• **Activity**
Go through the listing and return every line with "copy" in it.

• **Data for analysis**
========================================

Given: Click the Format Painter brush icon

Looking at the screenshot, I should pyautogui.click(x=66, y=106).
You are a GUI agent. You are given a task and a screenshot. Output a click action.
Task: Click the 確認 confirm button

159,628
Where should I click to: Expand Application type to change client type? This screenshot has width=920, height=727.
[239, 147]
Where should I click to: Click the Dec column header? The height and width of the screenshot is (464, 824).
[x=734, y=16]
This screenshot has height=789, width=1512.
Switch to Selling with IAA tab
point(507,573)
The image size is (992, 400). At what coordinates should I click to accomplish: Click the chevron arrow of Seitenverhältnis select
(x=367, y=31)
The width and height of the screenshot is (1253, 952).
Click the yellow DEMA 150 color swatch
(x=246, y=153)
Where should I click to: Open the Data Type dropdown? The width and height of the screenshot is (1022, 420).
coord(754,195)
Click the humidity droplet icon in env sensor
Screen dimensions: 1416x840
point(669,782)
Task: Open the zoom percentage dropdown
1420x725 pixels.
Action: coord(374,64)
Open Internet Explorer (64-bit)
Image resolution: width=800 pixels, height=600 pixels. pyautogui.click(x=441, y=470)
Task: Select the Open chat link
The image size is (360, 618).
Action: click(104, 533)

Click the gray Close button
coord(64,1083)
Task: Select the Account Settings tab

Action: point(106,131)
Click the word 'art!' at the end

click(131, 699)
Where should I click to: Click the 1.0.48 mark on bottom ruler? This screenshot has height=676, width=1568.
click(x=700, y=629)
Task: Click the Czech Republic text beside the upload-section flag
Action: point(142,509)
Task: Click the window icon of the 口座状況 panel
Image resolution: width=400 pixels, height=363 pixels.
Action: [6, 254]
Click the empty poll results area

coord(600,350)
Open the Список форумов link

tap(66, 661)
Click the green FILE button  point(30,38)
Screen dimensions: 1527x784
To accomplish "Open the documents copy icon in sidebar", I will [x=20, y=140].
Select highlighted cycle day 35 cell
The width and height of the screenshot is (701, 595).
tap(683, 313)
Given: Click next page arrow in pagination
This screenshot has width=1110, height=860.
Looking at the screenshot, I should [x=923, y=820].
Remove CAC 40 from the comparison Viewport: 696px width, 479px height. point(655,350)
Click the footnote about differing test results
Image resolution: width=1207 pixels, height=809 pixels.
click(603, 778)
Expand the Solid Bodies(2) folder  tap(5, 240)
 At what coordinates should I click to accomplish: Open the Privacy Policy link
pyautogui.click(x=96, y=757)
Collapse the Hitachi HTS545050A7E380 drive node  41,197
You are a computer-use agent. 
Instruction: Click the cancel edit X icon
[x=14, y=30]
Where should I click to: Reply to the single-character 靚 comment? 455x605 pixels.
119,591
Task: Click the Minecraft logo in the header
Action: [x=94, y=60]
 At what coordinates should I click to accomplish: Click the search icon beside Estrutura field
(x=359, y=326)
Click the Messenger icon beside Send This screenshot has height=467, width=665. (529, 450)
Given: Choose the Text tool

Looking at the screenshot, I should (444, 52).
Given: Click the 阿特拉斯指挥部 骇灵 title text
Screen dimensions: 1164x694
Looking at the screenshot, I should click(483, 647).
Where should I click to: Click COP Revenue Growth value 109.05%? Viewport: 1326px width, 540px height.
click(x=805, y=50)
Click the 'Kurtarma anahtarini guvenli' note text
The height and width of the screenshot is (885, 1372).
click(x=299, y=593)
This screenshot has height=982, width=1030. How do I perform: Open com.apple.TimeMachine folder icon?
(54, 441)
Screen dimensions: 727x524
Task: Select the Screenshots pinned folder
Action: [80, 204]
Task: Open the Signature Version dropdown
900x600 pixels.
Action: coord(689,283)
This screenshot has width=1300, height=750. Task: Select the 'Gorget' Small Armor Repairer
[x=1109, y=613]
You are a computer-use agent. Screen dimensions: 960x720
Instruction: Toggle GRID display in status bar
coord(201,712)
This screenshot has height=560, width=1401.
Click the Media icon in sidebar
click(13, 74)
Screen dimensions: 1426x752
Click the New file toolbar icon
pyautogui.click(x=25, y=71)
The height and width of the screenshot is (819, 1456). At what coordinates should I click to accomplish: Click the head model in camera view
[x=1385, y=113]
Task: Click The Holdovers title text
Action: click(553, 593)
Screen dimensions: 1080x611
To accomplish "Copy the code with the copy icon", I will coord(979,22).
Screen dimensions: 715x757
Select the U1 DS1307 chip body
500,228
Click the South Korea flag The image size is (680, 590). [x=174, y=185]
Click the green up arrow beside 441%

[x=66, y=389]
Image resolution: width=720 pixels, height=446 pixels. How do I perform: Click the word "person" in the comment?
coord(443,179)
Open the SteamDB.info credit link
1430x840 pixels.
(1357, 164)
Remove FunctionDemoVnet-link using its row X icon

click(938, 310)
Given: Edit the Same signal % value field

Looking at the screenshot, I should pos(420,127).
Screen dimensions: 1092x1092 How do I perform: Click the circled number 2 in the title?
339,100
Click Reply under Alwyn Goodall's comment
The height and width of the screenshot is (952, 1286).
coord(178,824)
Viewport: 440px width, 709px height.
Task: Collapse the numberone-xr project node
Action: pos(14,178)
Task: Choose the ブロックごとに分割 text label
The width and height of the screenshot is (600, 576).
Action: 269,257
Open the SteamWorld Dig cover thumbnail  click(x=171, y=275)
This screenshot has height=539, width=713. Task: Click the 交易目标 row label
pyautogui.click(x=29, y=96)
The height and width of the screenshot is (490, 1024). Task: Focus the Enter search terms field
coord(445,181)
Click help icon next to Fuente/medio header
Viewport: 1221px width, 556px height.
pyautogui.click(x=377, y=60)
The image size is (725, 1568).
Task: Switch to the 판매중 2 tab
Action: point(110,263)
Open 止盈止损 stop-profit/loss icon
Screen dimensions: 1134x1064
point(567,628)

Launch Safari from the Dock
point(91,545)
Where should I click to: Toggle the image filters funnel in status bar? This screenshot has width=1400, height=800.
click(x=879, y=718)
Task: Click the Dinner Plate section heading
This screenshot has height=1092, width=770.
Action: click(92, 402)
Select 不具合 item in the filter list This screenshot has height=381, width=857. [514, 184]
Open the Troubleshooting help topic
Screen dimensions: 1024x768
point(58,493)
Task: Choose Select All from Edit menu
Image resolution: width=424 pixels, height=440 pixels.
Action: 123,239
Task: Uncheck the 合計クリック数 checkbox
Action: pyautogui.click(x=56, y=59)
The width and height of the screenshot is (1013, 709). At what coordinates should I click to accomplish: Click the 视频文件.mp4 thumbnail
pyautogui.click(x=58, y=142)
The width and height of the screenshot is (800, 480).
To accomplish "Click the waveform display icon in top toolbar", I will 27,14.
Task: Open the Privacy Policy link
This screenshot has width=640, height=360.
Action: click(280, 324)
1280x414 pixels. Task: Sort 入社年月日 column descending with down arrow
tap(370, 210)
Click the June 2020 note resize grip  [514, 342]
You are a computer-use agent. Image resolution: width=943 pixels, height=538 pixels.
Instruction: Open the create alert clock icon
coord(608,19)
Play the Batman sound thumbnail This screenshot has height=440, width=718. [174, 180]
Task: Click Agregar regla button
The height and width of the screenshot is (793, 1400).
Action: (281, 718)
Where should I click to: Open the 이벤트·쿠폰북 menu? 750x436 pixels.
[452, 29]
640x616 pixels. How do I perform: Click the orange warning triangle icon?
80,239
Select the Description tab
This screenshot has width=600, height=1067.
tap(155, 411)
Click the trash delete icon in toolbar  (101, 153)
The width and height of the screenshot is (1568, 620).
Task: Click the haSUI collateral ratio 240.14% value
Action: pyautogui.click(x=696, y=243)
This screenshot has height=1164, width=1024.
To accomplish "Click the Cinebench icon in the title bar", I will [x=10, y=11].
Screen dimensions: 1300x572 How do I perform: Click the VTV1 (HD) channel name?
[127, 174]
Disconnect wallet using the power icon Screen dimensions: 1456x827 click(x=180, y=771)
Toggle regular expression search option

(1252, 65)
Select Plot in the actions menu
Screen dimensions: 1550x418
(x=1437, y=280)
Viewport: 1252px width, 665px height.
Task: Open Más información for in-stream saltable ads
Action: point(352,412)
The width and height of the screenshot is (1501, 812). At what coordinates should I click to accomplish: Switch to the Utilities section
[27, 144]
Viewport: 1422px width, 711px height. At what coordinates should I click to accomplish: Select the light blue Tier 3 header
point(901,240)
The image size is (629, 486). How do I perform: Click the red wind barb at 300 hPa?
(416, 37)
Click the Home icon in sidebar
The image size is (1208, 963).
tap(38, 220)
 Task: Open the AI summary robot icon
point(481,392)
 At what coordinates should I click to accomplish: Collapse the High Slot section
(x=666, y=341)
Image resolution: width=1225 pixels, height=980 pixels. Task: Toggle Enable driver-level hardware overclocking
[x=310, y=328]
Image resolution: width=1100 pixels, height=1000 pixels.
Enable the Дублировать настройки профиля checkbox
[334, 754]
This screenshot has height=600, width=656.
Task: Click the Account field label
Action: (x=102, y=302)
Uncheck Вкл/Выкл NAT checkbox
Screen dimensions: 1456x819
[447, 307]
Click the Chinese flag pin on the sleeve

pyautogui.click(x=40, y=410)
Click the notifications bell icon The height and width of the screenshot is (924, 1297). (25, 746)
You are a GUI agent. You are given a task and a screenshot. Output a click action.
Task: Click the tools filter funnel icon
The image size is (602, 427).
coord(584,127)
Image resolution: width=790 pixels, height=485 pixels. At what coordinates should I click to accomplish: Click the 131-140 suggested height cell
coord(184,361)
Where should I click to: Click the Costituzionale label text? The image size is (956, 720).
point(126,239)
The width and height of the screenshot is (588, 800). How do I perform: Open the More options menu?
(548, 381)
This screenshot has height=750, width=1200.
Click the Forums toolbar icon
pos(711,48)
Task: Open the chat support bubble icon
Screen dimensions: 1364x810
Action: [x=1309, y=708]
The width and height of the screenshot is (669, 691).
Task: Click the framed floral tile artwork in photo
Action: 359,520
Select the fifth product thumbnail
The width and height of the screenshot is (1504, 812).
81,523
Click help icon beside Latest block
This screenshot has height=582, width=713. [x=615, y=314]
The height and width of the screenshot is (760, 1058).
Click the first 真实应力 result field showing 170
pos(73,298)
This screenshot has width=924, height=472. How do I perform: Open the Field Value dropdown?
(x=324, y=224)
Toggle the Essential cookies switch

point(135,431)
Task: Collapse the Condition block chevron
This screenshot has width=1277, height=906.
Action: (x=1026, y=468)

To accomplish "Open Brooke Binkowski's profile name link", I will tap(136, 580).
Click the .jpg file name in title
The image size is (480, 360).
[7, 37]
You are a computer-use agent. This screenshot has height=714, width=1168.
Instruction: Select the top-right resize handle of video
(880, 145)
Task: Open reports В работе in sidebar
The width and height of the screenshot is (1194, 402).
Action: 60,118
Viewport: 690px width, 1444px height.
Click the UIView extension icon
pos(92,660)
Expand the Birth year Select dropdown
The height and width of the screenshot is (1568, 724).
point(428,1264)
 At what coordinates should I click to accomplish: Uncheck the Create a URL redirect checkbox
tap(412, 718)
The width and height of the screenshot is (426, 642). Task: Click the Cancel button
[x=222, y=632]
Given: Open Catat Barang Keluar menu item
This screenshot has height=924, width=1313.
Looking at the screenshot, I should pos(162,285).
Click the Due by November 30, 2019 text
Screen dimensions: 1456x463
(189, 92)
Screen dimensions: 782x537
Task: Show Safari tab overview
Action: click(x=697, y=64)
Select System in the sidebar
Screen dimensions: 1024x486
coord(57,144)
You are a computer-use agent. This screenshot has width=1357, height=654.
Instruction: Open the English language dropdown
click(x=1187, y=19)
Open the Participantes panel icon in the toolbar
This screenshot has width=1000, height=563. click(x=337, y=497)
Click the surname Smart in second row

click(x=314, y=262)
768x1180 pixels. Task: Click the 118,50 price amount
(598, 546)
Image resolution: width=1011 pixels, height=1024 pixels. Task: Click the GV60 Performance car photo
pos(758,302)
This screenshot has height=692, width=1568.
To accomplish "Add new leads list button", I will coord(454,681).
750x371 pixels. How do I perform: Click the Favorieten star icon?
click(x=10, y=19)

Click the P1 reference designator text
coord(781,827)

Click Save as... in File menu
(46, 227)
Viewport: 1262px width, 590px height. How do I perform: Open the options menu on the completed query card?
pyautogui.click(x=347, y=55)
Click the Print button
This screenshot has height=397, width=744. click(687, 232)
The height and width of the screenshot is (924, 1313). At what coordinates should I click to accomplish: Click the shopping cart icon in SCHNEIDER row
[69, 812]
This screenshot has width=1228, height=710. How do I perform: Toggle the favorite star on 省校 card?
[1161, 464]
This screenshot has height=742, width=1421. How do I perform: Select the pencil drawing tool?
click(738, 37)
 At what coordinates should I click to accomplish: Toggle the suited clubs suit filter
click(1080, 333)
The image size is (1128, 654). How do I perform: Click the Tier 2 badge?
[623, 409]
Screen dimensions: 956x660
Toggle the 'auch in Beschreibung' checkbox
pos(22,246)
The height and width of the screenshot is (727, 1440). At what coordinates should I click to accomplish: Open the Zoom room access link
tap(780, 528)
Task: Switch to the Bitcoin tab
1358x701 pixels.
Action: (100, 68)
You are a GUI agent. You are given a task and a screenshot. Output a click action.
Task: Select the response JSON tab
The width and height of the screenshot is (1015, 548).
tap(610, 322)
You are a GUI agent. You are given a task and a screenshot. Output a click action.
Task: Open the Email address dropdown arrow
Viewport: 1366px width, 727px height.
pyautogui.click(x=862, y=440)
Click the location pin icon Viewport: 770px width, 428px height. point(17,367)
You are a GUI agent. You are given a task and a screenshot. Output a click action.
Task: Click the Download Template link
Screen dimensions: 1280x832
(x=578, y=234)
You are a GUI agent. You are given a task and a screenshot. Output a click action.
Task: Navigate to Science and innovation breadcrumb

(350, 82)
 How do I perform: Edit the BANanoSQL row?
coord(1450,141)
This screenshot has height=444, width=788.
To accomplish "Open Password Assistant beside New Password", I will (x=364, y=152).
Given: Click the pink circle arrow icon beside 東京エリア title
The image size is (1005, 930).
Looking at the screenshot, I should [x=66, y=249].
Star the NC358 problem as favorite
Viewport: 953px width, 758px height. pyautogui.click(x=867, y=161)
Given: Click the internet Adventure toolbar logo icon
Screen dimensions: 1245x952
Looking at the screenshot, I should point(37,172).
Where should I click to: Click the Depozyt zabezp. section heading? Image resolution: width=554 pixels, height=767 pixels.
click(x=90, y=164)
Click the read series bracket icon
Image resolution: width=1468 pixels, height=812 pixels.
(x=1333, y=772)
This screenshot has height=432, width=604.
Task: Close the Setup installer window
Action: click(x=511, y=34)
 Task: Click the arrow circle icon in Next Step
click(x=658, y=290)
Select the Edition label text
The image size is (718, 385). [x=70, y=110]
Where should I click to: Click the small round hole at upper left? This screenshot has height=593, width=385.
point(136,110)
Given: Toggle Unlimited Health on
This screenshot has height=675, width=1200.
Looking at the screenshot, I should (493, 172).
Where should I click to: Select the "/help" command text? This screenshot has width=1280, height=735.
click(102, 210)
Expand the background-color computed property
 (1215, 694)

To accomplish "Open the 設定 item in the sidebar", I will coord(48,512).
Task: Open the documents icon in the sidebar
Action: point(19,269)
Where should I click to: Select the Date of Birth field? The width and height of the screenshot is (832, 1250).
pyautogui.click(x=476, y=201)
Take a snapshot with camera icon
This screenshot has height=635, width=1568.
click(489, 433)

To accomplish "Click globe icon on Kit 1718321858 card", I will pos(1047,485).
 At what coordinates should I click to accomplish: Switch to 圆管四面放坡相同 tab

========================================

• **Worked solution**
To accomplish "Open the documents copy icon in sidebar", I will [x=20, y=140].
To accomplish "Copy the code with the copy icon", I will coord(979,22).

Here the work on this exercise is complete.